Pirulo y Chocolín eran dos de los personajes más conocidos, popularmente, en todo Madrid capital. Residían, gran parte de su vida, en el Parque del Buen Retiro. Eran los preferidos por toda la chiquillería; la diferencia entre ambos consistía en que Pirulo era de carne y hueso, mientras que Chocolín era un personaje del guiñol de marionetas que arreaba estacazos de “toma y tente tieso” a todos los brujos malos que se enfrentaban contra él contando mentiras.
Entre los estacazos de Chocolín contra “los malos” y los tebeos de Pirulo (“no te lleves ningún tebeo porque te ve Dios y vas a ir al infierno”) pasábamos algunos momentos de nuestras vidas infantiles. Estar allí presentes, hacer acto de presencia en esos escenarios vivos y candentes del verano solariego y presenciar el paseo de las chavalillas por la Avenida Menéndez Pelayo mientras intentábamos distinguir entre la ideología de Menéndez Pelayo y Menéndez Pidal, tenía hasta su morbo correspondiente.

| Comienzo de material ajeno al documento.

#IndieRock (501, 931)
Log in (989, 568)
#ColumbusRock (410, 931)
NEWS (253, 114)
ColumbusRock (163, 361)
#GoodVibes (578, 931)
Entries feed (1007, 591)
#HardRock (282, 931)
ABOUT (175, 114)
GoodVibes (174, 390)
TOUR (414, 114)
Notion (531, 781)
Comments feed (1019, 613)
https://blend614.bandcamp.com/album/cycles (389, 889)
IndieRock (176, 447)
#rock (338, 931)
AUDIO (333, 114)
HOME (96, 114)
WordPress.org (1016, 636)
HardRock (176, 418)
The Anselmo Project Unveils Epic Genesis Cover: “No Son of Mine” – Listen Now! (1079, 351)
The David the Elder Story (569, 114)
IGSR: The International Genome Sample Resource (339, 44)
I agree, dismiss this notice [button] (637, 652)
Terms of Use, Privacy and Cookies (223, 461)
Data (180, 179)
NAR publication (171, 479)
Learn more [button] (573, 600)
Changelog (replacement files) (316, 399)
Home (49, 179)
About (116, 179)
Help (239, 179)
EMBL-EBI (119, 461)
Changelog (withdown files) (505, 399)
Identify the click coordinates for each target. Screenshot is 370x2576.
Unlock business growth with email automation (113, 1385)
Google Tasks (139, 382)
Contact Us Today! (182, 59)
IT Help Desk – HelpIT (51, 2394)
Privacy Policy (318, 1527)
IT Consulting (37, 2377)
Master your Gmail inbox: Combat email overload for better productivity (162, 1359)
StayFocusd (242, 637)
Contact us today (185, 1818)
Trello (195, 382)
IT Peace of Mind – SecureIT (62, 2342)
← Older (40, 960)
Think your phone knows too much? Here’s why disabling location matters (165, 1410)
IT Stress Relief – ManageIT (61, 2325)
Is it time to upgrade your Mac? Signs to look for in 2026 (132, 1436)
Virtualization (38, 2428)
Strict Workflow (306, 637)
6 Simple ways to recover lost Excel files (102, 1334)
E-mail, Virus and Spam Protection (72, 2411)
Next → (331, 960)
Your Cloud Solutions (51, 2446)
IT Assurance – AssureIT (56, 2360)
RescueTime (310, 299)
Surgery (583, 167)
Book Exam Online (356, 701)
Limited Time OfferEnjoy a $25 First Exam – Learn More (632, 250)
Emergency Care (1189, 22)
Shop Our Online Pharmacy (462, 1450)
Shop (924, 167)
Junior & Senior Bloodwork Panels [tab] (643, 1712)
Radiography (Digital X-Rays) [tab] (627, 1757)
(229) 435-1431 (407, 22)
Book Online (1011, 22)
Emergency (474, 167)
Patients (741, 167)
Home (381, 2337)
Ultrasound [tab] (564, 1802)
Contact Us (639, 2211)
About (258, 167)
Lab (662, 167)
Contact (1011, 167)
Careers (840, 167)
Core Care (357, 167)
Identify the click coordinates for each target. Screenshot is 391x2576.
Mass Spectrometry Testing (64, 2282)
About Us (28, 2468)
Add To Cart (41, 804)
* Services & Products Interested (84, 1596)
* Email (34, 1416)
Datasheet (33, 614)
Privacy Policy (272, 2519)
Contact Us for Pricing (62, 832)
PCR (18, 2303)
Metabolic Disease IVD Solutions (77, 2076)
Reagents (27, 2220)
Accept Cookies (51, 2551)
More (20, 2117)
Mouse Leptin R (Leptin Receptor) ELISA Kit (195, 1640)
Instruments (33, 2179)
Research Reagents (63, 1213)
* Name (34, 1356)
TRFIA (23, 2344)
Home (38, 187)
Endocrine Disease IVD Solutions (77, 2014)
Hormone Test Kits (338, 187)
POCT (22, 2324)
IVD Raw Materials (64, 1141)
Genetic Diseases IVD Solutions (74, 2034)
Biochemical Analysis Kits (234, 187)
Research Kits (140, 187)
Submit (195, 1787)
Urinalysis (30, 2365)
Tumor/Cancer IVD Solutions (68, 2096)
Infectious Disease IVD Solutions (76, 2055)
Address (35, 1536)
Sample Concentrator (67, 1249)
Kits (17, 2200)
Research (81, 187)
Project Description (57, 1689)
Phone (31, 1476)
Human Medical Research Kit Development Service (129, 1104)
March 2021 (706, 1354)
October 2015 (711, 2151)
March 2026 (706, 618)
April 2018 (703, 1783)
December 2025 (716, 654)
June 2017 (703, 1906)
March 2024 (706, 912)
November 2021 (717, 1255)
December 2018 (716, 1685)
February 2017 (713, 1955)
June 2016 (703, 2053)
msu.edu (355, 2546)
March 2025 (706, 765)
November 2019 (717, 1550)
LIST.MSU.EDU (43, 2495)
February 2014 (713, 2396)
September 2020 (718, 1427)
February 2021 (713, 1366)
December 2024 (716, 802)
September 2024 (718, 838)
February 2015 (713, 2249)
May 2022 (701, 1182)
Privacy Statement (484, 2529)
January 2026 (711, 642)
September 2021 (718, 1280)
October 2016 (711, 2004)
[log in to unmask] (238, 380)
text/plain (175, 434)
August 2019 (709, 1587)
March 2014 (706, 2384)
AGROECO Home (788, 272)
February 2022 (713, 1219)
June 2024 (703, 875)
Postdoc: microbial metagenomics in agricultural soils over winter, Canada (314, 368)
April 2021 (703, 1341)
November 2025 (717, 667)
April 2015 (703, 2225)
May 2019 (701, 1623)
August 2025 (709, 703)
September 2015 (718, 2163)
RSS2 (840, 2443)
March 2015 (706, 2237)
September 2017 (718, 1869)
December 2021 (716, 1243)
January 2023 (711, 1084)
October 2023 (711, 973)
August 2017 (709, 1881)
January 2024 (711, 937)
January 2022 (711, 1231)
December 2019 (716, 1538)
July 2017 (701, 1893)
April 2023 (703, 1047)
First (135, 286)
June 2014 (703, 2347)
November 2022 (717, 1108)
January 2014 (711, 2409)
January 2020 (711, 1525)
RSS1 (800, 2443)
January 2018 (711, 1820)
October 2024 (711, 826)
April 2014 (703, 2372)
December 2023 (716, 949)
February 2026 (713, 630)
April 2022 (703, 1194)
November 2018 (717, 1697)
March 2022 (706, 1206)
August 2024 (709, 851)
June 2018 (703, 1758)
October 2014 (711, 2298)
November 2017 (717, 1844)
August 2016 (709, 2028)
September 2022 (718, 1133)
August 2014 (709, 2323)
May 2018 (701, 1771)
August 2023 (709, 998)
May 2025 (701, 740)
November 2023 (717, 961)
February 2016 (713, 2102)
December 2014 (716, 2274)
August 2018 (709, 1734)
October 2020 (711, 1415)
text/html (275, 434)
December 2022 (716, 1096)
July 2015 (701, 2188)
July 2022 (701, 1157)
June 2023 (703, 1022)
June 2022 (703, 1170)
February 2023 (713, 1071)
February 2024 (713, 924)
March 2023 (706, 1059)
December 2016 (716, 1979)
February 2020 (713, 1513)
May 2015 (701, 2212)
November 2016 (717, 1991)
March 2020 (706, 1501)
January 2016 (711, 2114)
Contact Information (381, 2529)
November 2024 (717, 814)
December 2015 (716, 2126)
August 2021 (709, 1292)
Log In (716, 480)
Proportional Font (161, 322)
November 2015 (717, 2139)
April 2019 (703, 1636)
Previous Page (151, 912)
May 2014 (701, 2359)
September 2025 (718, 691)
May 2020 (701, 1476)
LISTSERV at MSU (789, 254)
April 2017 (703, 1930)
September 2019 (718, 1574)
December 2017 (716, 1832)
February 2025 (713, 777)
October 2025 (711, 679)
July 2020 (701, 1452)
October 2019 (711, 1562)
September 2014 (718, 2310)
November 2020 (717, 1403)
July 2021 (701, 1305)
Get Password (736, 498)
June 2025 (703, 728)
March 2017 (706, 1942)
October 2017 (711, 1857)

Yo, en aquel entonces, no sabía lo que era la morbosidad pero supongo que consistiría en gozar cuando Chocolín repartia estopa a estacazo limpio o ver si se descuidaba Pirulo y podíamos birlar algún ejemplar de Jaimito y su compañía (Bolita, Tejeringo y hasta “El Barbas”) pero lo cierto era que, en la famosa Puerta de Granada del Retiro madrileño (Chocolín estaba mucho más dentro del Parque) nos llenábamos de fantasías bajo los rayos del sol en las tardes… aquellas tardes veraniegas… mientras comiamos pipas de girasol (los niños pudientes comían pipas de calabaza) al mismo tiempo que “devorábamos” las historietas.
Lo más morboso de todo aquello era saber que tendríamos que ir a confesarnos ante el cura por haber tenido “malos pensamientos”; cosa que, por supuesto, no hacíamos porque preferíamos ser futbolistas antes que penitentes.